Work instructions — Every line with "agent" in it should be copied from the data.

[Opening Data shown section]

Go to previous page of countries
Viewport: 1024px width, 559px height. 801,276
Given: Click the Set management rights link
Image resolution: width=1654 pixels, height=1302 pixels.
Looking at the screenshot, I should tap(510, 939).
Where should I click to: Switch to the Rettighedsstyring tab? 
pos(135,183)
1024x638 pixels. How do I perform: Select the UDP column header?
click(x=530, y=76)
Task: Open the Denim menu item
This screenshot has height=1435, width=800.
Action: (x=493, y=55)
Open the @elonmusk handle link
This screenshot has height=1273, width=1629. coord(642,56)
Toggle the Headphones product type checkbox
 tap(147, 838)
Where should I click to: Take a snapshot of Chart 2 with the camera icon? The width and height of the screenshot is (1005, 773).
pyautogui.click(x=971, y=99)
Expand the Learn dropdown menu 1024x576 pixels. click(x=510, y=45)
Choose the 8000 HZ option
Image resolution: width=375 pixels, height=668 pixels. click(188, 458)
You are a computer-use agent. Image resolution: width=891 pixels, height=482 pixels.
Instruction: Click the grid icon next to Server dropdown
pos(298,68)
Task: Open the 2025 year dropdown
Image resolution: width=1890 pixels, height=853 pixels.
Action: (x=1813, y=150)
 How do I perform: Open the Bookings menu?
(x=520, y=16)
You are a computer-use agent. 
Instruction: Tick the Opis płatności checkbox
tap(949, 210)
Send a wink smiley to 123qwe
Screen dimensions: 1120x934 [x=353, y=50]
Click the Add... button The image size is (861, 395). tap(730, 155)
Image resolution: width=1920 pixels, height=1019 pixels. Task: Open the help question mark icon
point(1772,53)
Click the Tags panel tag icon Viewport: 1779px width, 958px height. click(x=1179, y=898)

[Closing Data shown section]

Solution to the exercise —
You are a computer-use agent. Image resolution: width=891 pixels, height=482 pixels.
You are a computer-use agent. 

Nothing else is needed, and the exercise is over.